This week the Chicago Fire announced the acquisition of German legend Bastian Schweinsteiger. Even though the Fire had brought in other midfielders this offseason, the move made sense. Schweinsteiger, who starred for almost 15 years for Bayern Munich, has won the World Cup, the Champions League and eight Bundesliga titles.
That Chicago snapped up the 32-year-old, without having to pay a transfer fee to Manchester United, Schweinsteiger's current team, seemed like something of a coup. That the move was met with widespread derision says more about the people heaping scorn on the move than it does about Schweinsteiger.
Major League Soccer carries a stigma as a "retirement league," a destination for veteran players to fade away on a string of overly large paychecks. For most European commentators, MLS is little more than an English-speaking Chinese Super League — plenty of money, without much quality on the field.
The arrival of big-name European players tends to be an uncomfortable reminder to MLS fans that the critics have a point. Should those players succeed, it makes it far worse. That's doubly true if a not-so-big-name player, like Bradley Wright-Phillips or Sebastian Giovinco, comes to America and dominates.

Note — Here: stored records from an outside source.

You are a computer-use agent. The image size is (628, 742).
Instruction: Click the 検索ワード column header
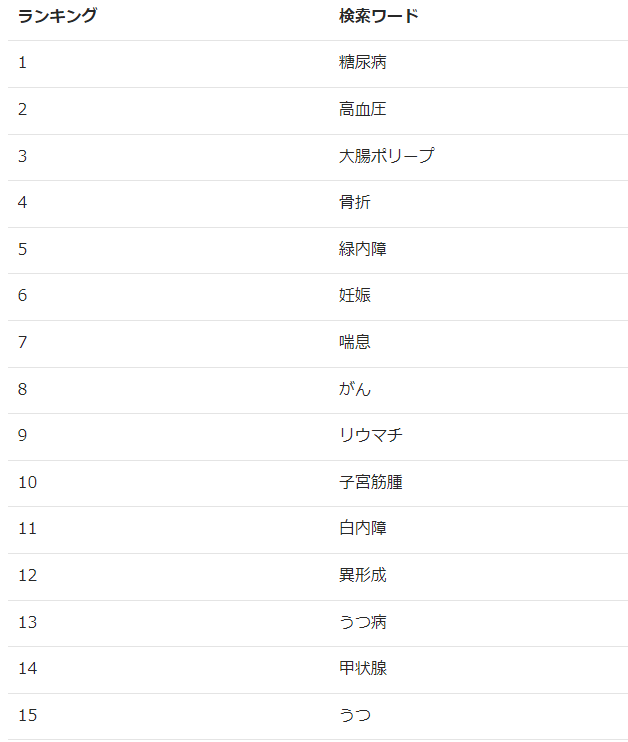coord(378,16)
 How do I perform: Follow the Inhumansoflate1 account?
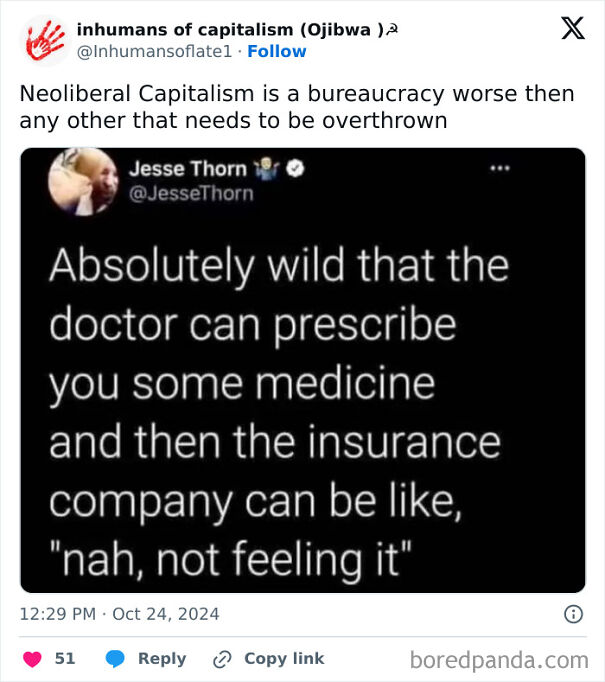[x=277, y=51]
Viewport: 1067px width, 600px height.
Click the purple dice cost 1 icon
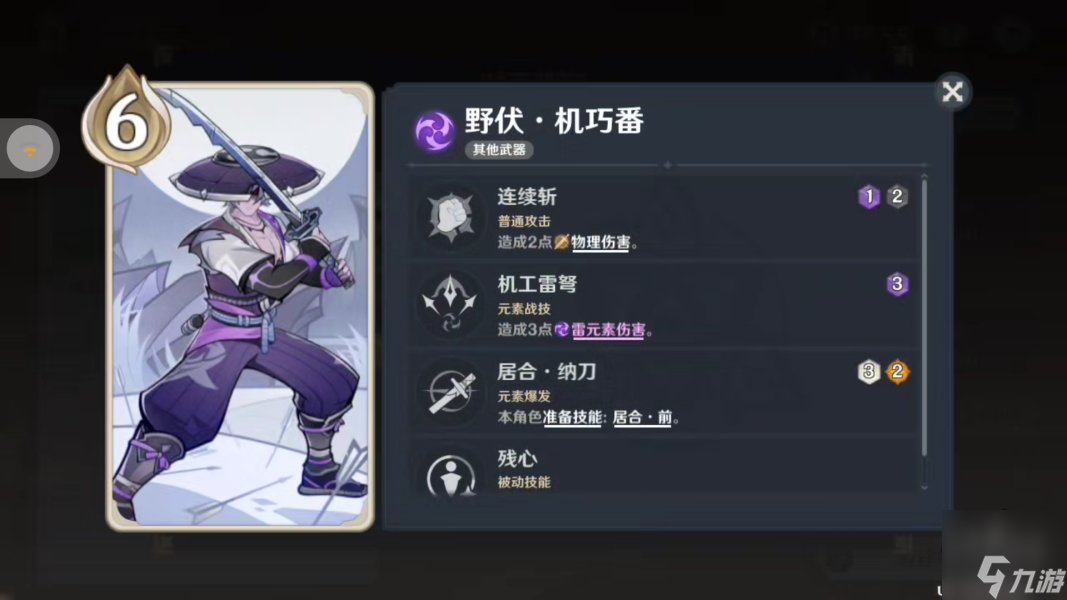tap(868, 197)
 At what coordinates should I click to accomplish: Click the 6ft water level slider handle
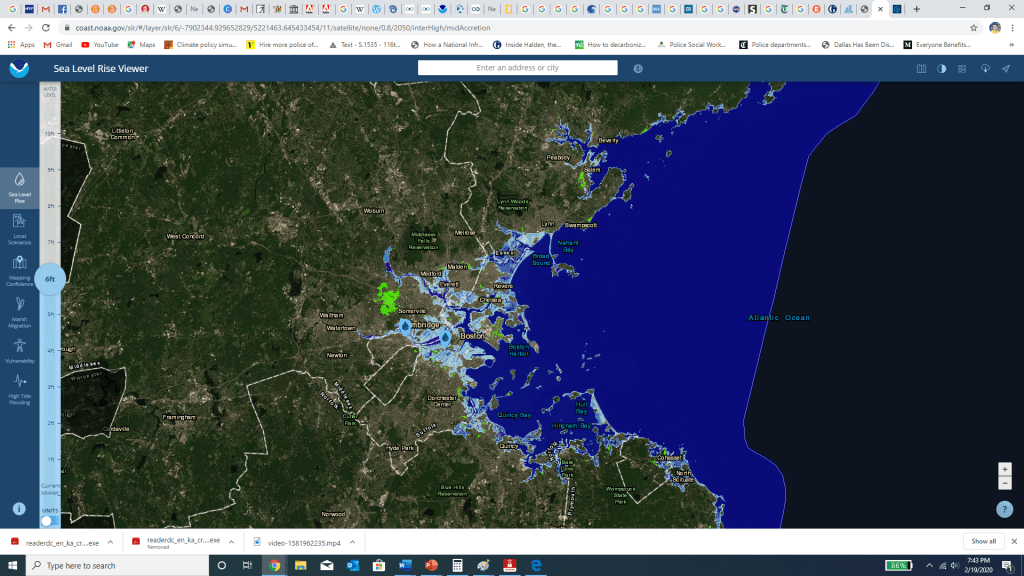(50, 280)
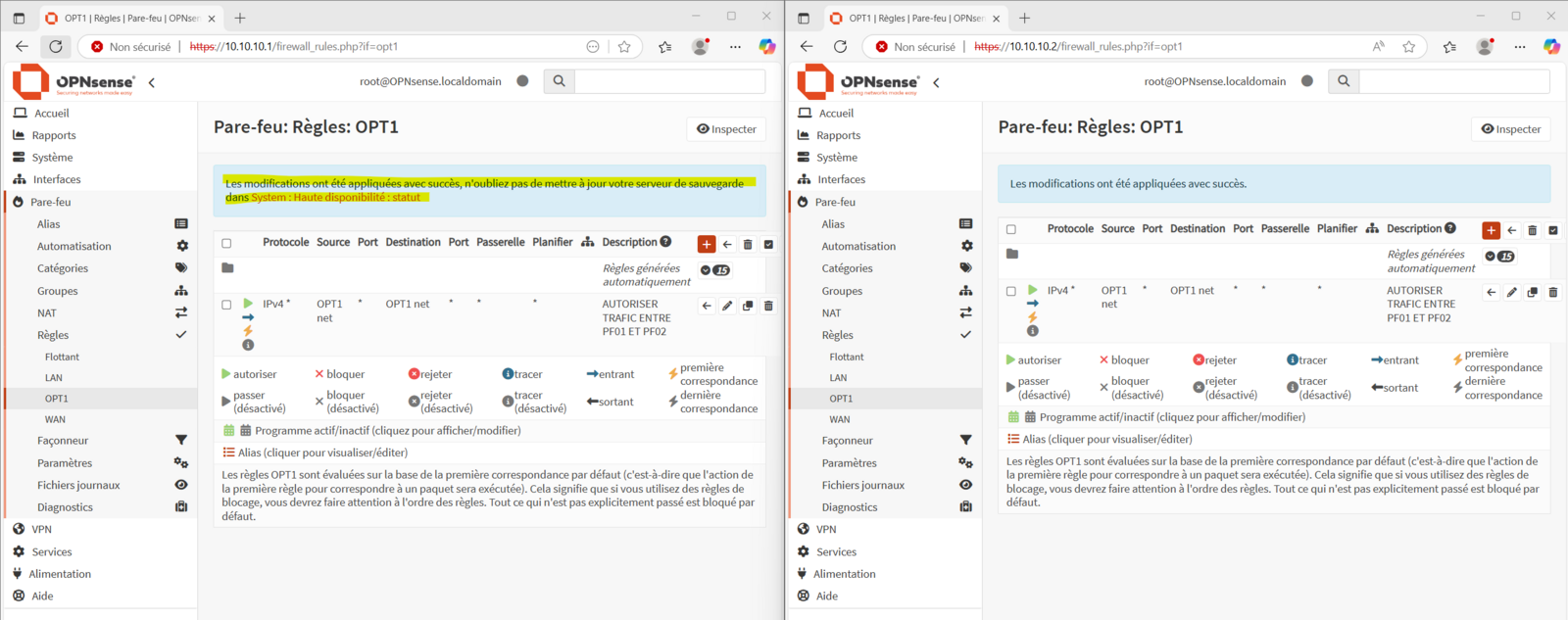The width and height of the screenshot is (1568, 620).
Task: Expand the 15 automatically generated rules on 10.10.10.1
Action: click(x=715, y=270)
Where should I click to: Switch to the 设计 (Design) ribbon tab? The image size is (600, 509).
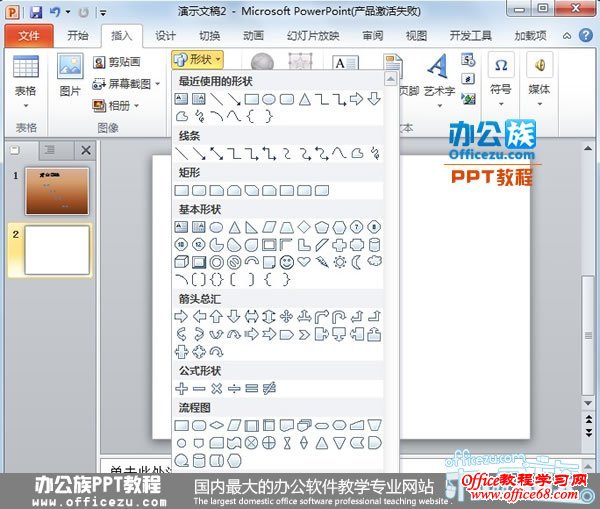[x=165, y=35]
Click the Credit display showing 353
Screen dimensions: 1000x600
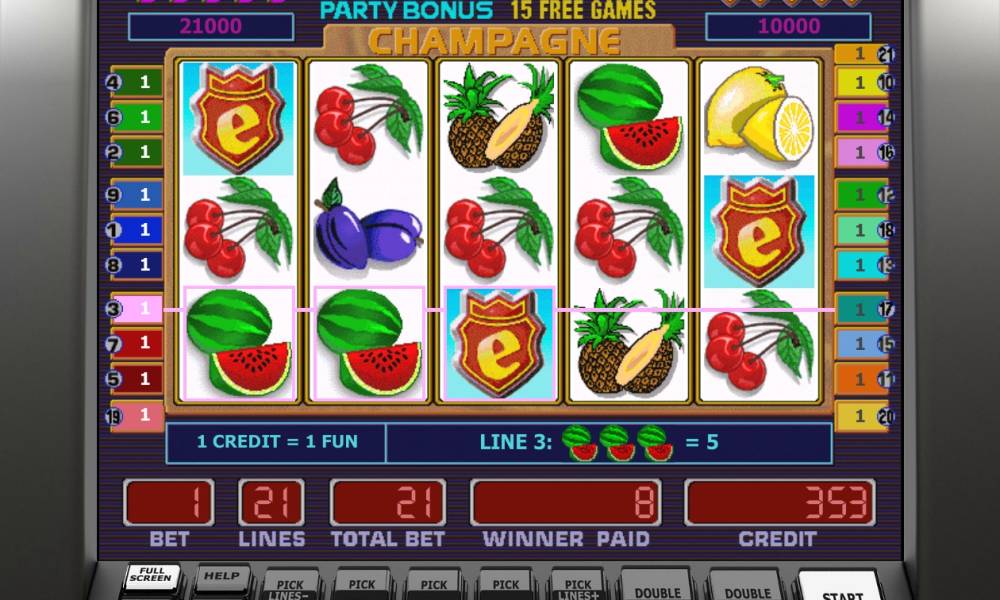(779, 503)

Many fans coming out against this move pointed out that Chicago already has two new central midfielders in Dax McCarty and Juninho. Schweinsteiger hasn't exactly been a star the past few years, but it's hard to argue that the two incumbents are so good that the Fire can't find a spot for him. Schweinsteiger was once one of the best midfielders in the world. Even if he's past his peak, his ceiling is higher than either of the other two.
In some ways, Chicago is the perfect destination for the German star. Schweinsteiger has never shied from a challenge, not even when Jose Mourinho arrived as manager at Manchester United this season and tried to humiliate Schweinsteiger into leaving of his own accord. Assigned to train with the youth team and repeatedly abused by Mourinho, Schweinsteiger carried himself with such dignity and worked so hard that eventually Mourinho had to give up and bring him back into the first-team fold.
That all might serve as good training for going to Chicago, where the Fire has been among the worst MLS teams for years, failing to dent either the upper echelon of the standings or the consciousness of most local sports fans.
It's tempting for some fans to believe that MLS has gotten so good that Schweinsteiger might not be able to keep up. That opinion feels based more in hope than in reality. Adding a player of his caliber probably will not only be an on-field plus for the Fire; it could help revive one of the league's most moribund franchises, a formerly successful team in a major market that has become a laughingstock. Agendas aside, having Schweinsteiger in Chicago is a positive for MLS.